[Start of section]
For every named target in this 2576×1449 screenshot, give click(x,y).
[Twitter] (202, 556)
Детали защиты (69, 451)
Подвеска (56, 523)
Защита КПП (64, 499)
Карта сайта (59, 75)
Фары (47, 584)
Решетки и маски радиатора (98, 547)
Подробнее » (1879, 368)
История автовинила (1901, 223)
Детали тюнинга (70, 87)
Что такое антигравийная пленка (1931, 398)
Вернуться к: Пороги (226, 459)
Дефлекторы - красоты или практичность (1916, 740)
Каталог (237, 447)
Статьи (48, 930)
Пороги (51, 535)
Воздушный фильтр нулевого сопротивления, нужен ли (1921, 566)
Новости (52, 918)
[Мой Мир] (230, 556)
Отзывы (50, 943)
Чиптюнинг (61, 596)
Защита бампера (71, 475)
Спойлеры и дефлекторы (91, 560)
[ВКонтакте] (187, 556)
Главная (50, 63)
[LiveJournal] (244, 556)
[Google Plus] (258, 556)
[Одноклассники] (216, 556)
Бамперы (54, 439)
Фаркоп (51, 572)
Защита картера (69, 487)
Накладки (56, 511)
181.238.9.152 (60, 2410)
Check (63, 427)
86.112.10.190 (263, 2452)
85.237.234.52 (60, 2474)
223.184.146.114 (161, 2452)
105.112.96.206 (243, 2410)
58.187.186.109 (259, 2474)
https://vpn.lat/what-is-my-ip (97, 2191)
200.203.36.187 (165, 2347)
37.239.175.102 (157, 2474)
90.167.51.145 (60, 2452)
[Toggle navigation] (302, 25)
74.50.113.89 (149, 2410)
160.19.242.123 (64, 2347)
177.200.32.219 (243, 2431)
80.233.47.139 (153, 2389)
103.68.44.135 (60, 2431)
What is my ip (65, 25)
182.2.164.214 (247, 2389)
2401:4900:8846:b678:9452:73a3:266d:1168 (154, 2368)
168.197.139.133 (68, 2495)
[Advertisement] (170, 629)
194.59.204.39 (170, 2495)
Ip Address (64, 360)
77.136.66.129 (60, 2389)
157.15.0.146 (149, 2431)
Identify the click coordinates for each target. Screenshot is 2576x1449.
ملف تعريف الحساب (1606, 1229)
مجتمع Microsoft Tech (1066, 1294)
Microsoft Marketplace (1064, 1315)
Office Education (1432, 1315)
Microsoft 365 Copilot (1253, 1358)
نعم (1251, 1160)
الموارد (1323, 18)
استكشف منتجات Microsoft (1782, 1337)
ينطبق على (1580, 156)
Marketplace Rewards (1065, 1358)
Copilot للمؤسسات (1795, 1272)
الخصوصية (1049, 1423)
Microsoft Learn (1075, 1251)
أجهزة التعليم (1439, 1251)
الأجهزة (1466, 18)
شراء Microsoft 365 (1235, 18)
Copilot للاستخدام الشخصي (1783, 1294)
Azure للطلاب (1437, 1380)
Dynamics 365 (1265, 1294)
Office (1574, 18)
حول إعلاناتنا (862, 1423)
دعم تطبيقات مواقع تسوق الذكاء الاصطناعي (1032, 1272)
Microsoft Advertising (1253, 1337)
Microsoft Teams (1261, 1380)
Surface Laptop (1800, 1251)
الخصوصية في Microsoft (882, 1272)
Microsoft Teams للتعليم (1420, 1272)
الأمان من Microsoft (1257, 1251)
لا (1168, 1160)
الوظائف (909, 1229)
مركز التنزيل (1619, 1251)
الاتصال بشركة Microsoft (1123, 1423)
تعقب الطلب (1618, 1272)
[End of section]
Task goal: When you reach the line containing "Защита КПП (64, 499)" in the data above, start copying exactly, and stop after the line containing "168.197.139.133 (68, 2495)".

Expected answer:
Защита КПП (64, 499)
Карта сайта (59, 75)
Фары (47, 584)
Решетки и маски радиатора (98, 547)
Подробнее » (1879, 368)
История автовинила (1901, 223)
Детали тюнинга (70, 87)
Что такое антигравийная пленка (1931, 398)
Вернуться к: Пороги (226, 459)
Дефлекторы - красоты или практичность (1916, 740)
Каталог (237, 447)
Статьи (48, 930)
Пороги (51, 535)
Воздушный фильтр нулевого сопротивления, нужен ли (1921, 566)
Новости (52, 918)
[Мой Мир] (230, 556)
Отзывы (50, 943)
Чиптюнинг (61, 596)
Защита бампера (71, 475)
Спойлеры и дефлекторы (91, 560)
[ВКонтакте] (187, 556)
Главная (50, 63)
[LiveJournal] (244, 556)
[Google Plus] (258, 556)
[Одноклассники] (216, 556)
Бамперы (54, 439)
Фаркоп (51, 572)
Защита картера (69, 487)
Накладки (56, 511)
181.238.9.152 (60, 2410)
Check (63, 427)
86.112.10.190 (263, 2452)
85.237.234.52 (60, 2474)
223.184.146.114 (161, 2452)
105.112.96.206 (243, 2410)
58.187.186.109 (259, 2474)
https://vpn.lat/what-is-my-ip (97, 2191)
200.203.36.187 (165, 2347)
37.239.175.102 (157, 2474)
90.167.51.145 (60, 2452)
[Toggle navigation] (302, 25)
74.50.113.89 (149, 2410)
160.19.242.123 (64, 2347)
177.200.32.219 (243, 2431)
80.233.47.139 (153, 2389)
103.68.44.135 (60, 2431)
What is my ip (65, 25)
182.2.164.214 (247, 2389)
2401:4900:8846:b678:9452:73a3:266d:1168 (154, 2368)
168.197.139.133 (68, 2495)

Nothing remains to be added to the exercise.